# Amplificadores de guitarra que dejan de sonar



## Genan (Nov 14, 2008)

Hola a todos.

Tengo un grupo de música en el que toco el bajo. Pero el caso es que el guitarrista se ha cargado dos amplificador en una semana. A ver si alguien me puede decir por qué puede pasar esto... Os cuento.

En un ensayo estaba éste en medio de un solo cuando de repente el amplificador deja de sonar y empieza a oler a quemado, sin embargo el amplificador seguía encendido, el fusible bien y todo. Se trata de un Peavy Clasic 30 a válvulas.

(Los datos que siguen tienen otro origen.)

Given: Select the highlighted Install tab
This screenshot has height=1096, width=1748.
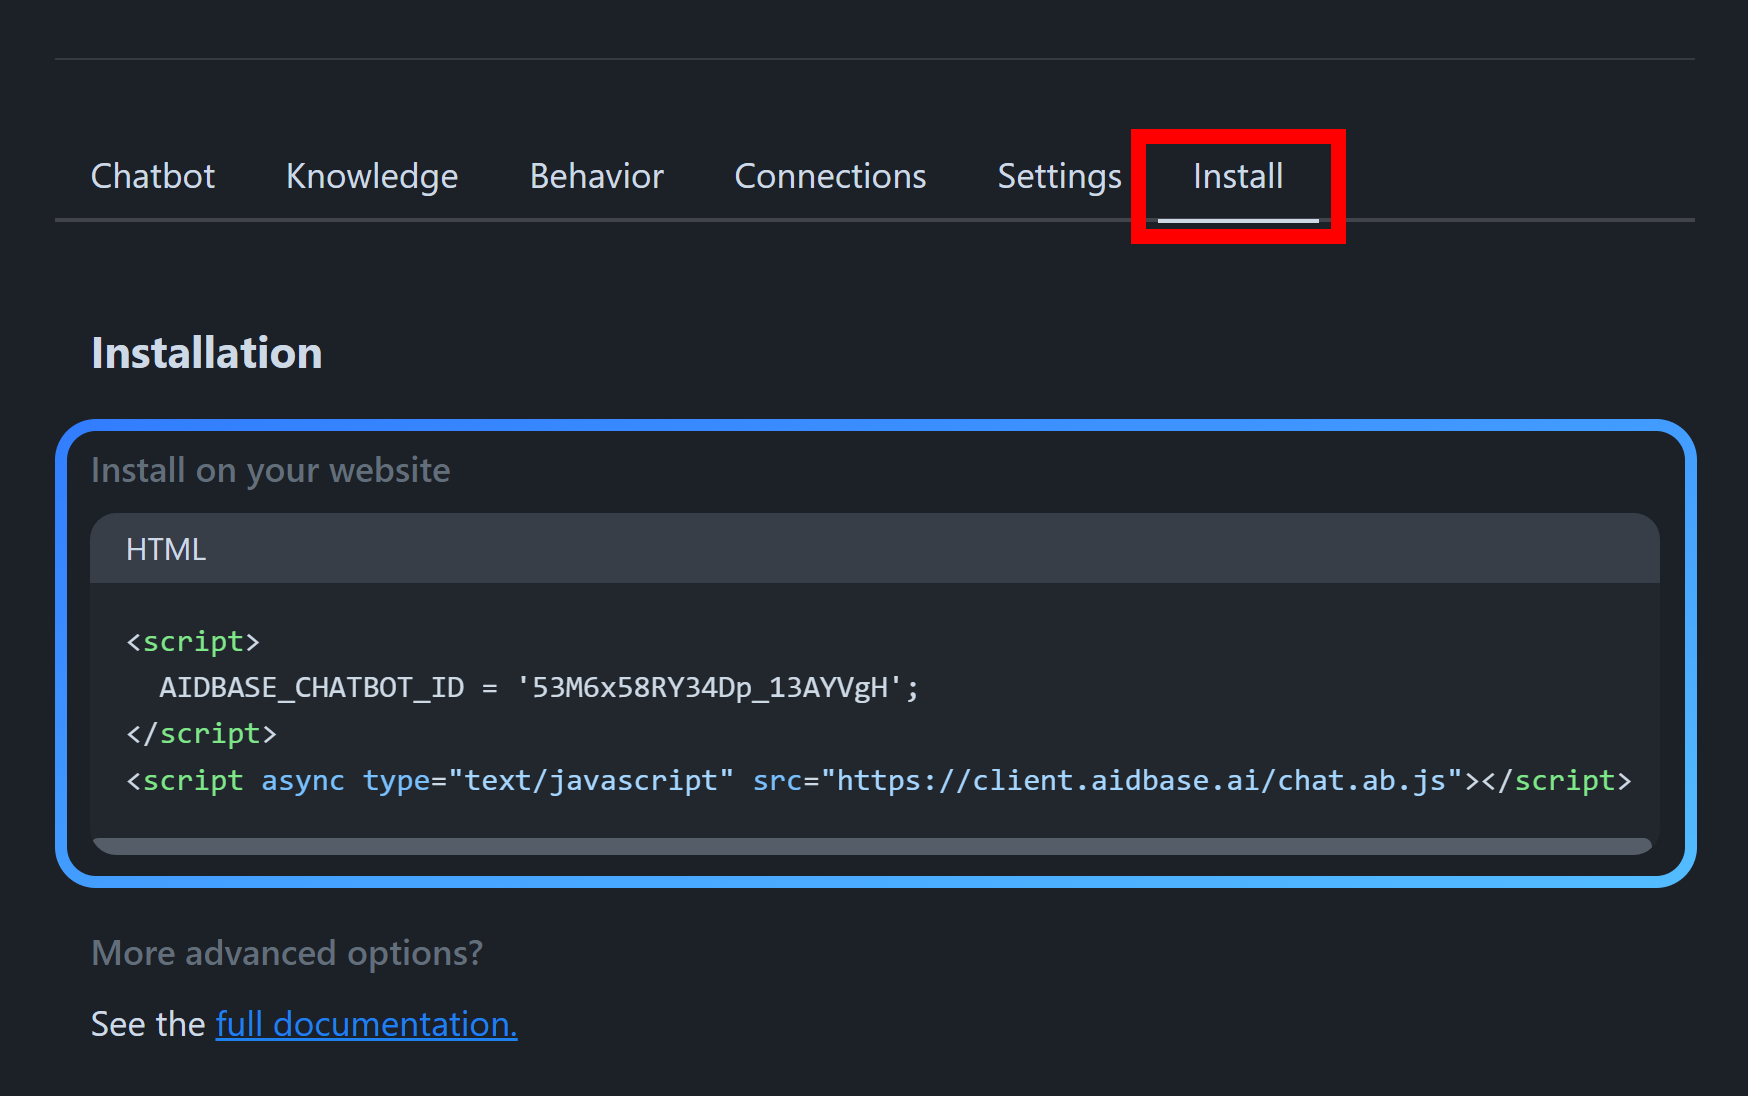Looking at the screenshot, I should pos(1237,176).
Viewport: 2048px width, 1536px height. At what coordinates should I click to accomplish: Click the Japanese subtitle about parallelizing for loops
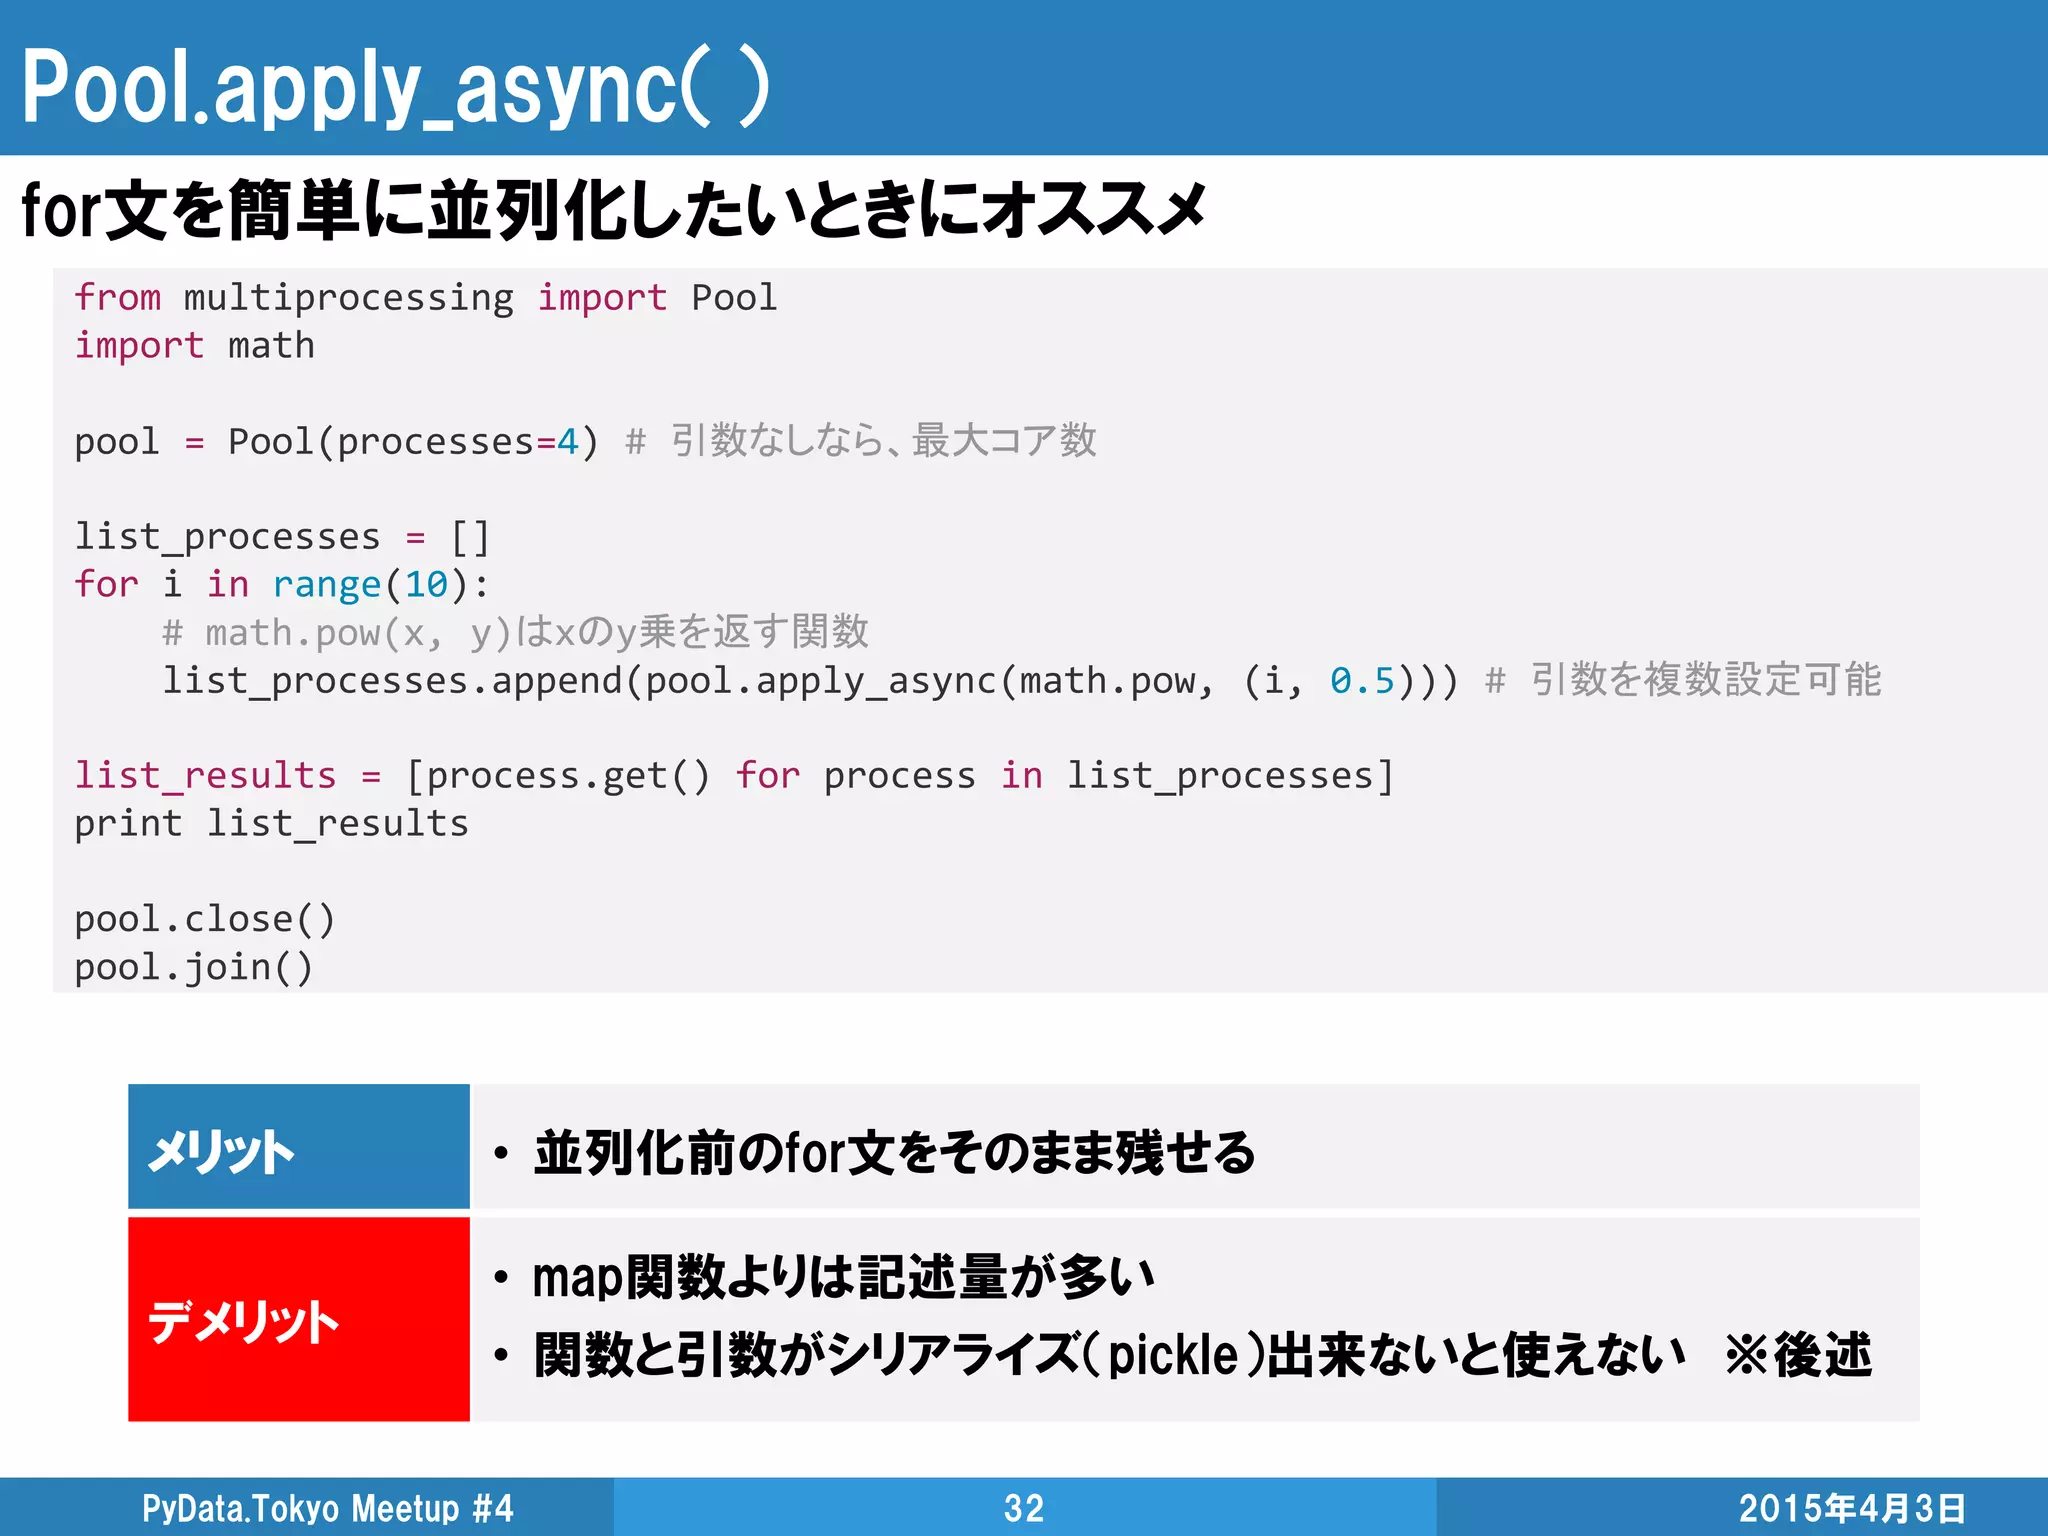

Unos días después le dejaron otro amplificador y otra vez en medio de un solo va y empiezan a oirse unos chasquidos y justo después va y deja de sonar. El amplificador encendido, con el fusible bien. Ésta vez no olía a quemado ni nada. Éste amplificador era un Marshall que ya no se fabrica a válvulas también.

Alguien sabe por qué puede pasar ésto? A ver si se va a ir cargando un amplificador tras otro por algo que esté haciendo mal


----------



## pirufio (Nov 16, 2008)

amigo, puede ser problema de algun pedal o multiefectos q utilize (aunque lo dudo), para es mi pura casualidad, saludos


----------



## Genan (Nov 17, 2008)

El único pedal que utiliza es un Ibanez TubeScreamer. Dudo mucho que sea por culpa de eso...

El primer amplificador que se fastidió al parecer fue porque una válvula provocó un cortocirccuito y se quemó una resistencia. Cómo puede pasar esto?


----------



## Cacho (Nov 17, 2008)

¿Revisaste el enchufe de la pared?
¿Ese amplificador era lo único conectado ahí?


----------



## Genan (Nov 17, 2008)

Pues no he revisado el enchufe de la pared, pero en él también está enchufado mi amplificador de bajo y el equipo de voces, y ambos siguen bien...


----------



## Cacho (Nov 17, 2008)

De todas formas, no dejes de revisar el enchufe. Descartá eso como origen del problema.

El Classic30 es un valvular puro de principios de los 90. Es casi seguro que tenga válvulas nuevas, lo que las hace (en general) un poco menos resistentes que las de los años 60. Sería interesante saber qué válvula fue la que murió y qué resistencia fue la que se quemó.
Con el Marshall... Si es un modelo que ya no se fabrica, debe ser un aparato de varios años. No sería raro que algo le fallara. De todas formas: si no salió olor a quemado, es bueno.
Como te dijeron ya, no descartes todavía la casualidad como fuente de las dos roturas.
Saludos


----------



## Genan (Nov 17, 2008)

Bueno, no importa. Muchas gracias por las respuestas.

Si se vuelve a fastidiar algo ya me empezaré a preocupar más.

Un saludillo!


----------